In the passage on translational control, which eIF2α kinase is activated by amino acid starvation?

### Quoted passage
- Opening Delimiter -
Translation consumes a lion’s share of energy, and it is not surprising that multiple translational regulation mechanisms exist in cells to affect protein synthesis in a global or mRNA-specific manner. Two key targets have been well characterized to manipulate global translation, including the cap recognition by the eIF4F complex assembly and the control of tertiary complex formation by eIF2. A family of proteins called eIF4E-binding proteins (4E-BPs) share a domain similar to that within eIF4G that mediates the interaction with eIF4E. Thus, 4E-BPs bind to eIF4E, competing with the eIF4G association and then blocking the cap-dependent initiation. Under several stimuli such as nutrients and growth factors, signaling pathways trigger the phosphorylation of 4E-BPs and then the release from the bound eIF4E, allowing the assembly of eIF4F and the activation of translation (15). Interestingly, genome-wide translation profiling analysis uncovered a different mRNA specificity of 4E-BPs and the collaboration with the 3′UTR binding proteins to fine-tune translation (16). Moreover, 4E-BPs have been shown to act in a hierarchical network of protein translational control during stem cell proliferation and differentiation (17–19).
Another well-established mechanism controlling the global translation is the modulation of the ternary complex. GTP, coupled with eIF2 in the ternary complex, undergoes hydrolysis during initiation codon recognition. The resulting GDP must be substituted by another GTP for the recycling of the ternary complex, which is activated by eIF2B, a guanine nucleotide exchange factor. eIF2 consists of three subunits: α, β, and γ. One of the key mechanisms of translational control during stress is the phosphorylation of eIF2α subunit on Ser51, converting eIF2-GDP into a competitive inhibitor of eIF2B and decreasing the ternary complex assembly (20). There are four different eIF2α kinases in mammals activated by different stresses: protein kinase R (PKR, double-stranded RNA in virus infection), PKR-like ER kinase (PERK, unfolded proteins in endoplasmic reticulum), heme regulated inhibitor (HRI, heme deprivation), and general control nonderepressible protein 2 (GCN2, amino acid starvation). Although this integrated stress response involves a downregulation of general protein synthesis, the translation of a subset of mRNAs can be increased (21, 22). Most of these mRNAs encode proteins critical for stress response and cell survival.
- Closing Delimiter -
### Stored data
- Opening Delimiter -
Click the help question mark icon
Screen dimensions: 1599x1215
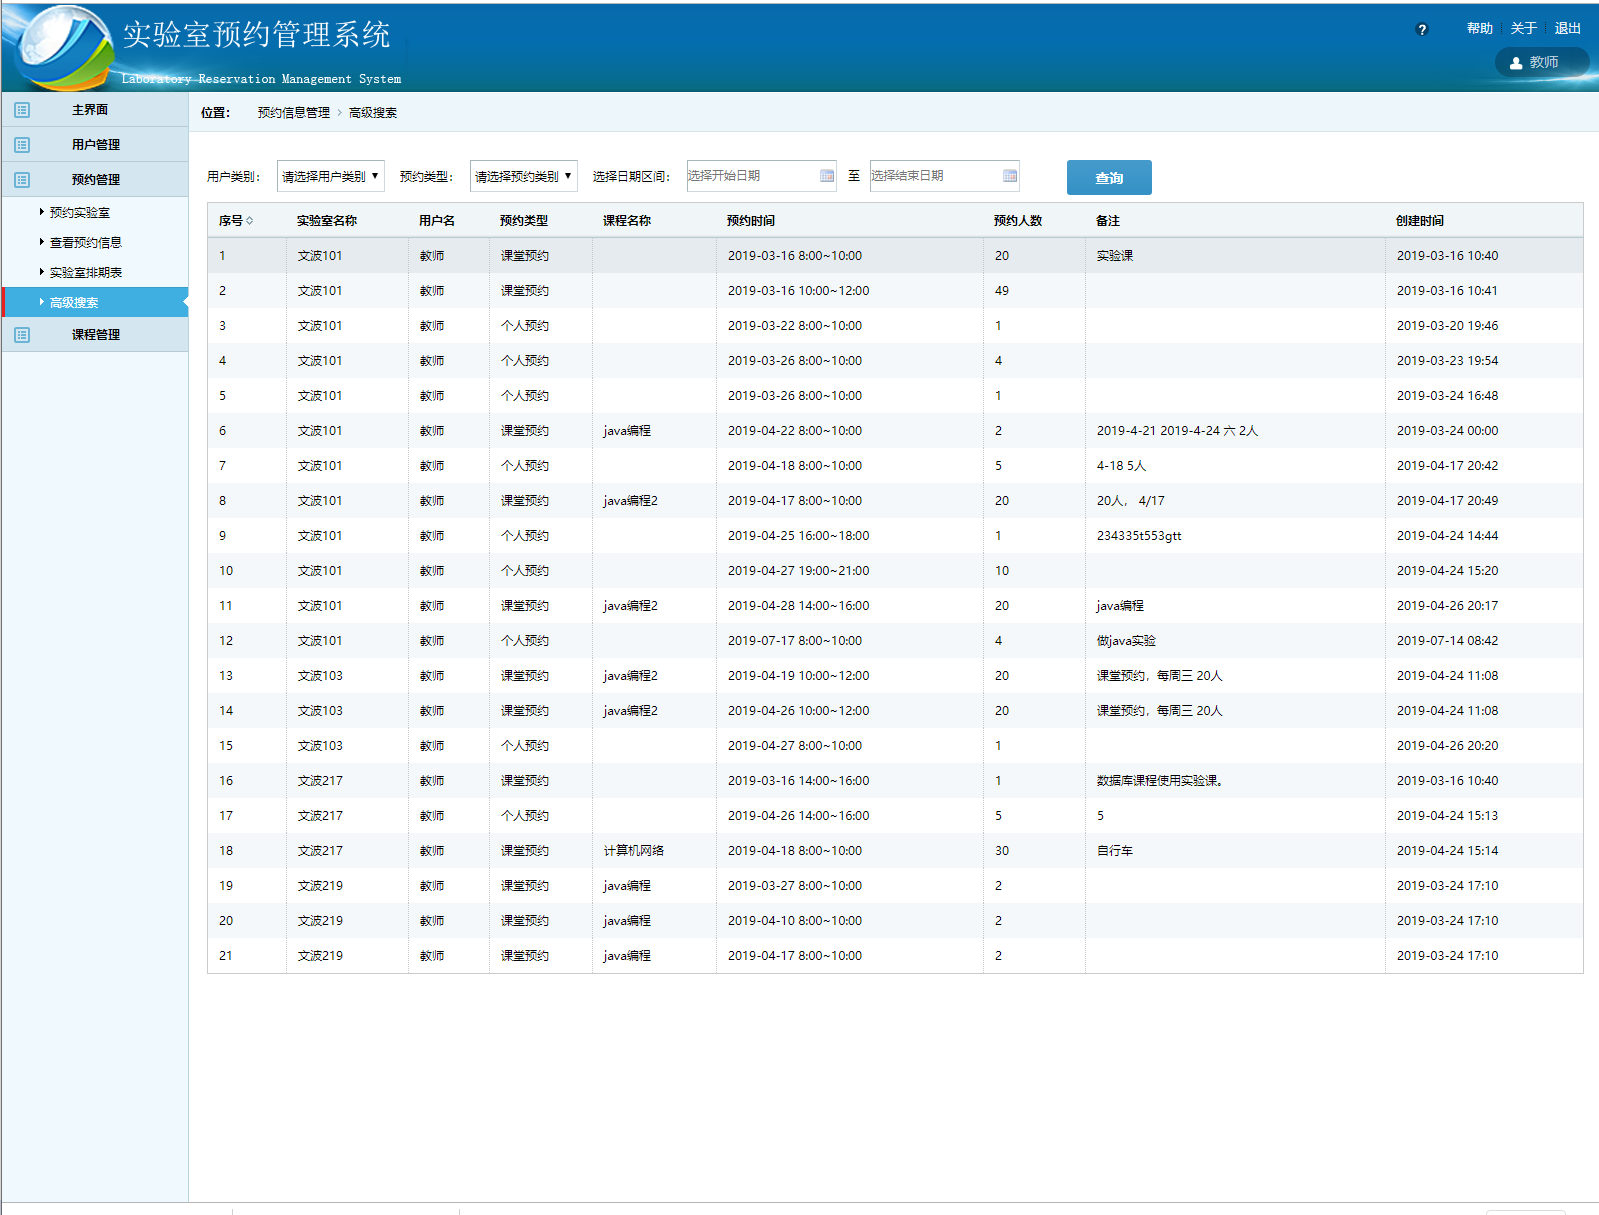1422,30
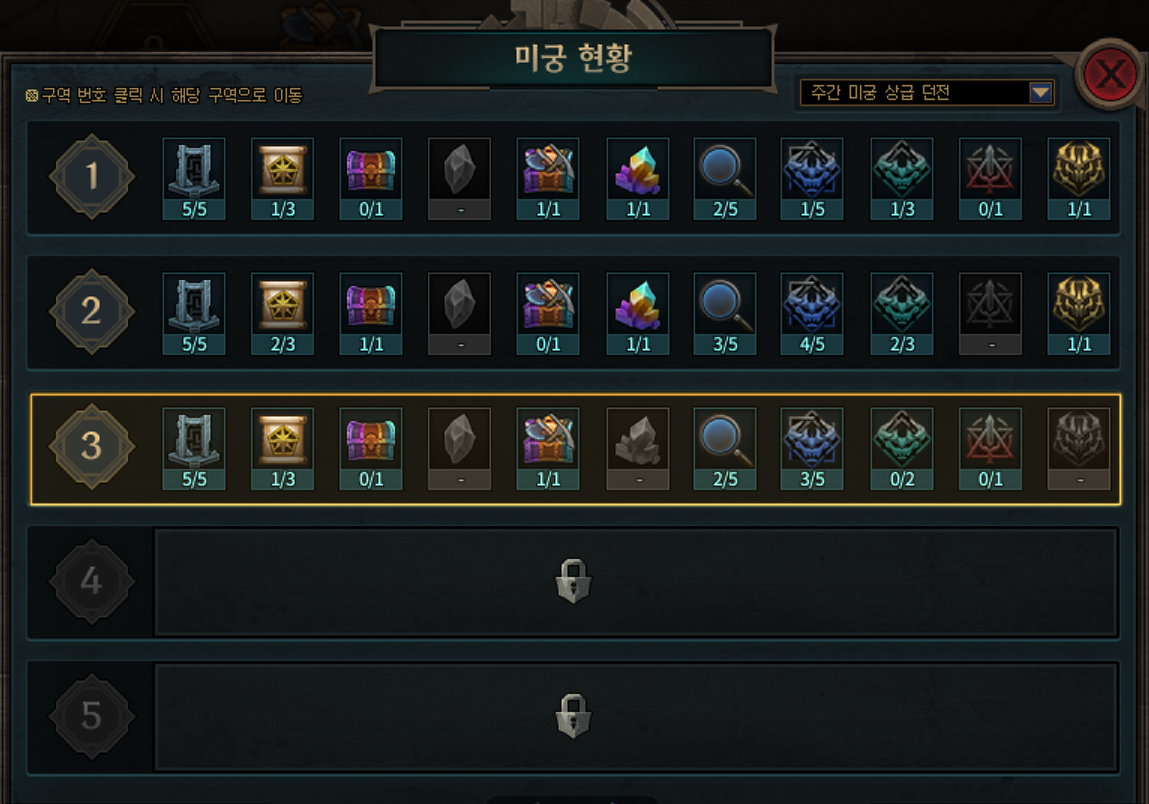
- Closing Delimiter -
### Output of the exercise
General control nonderepressible protein 2 (GCN2)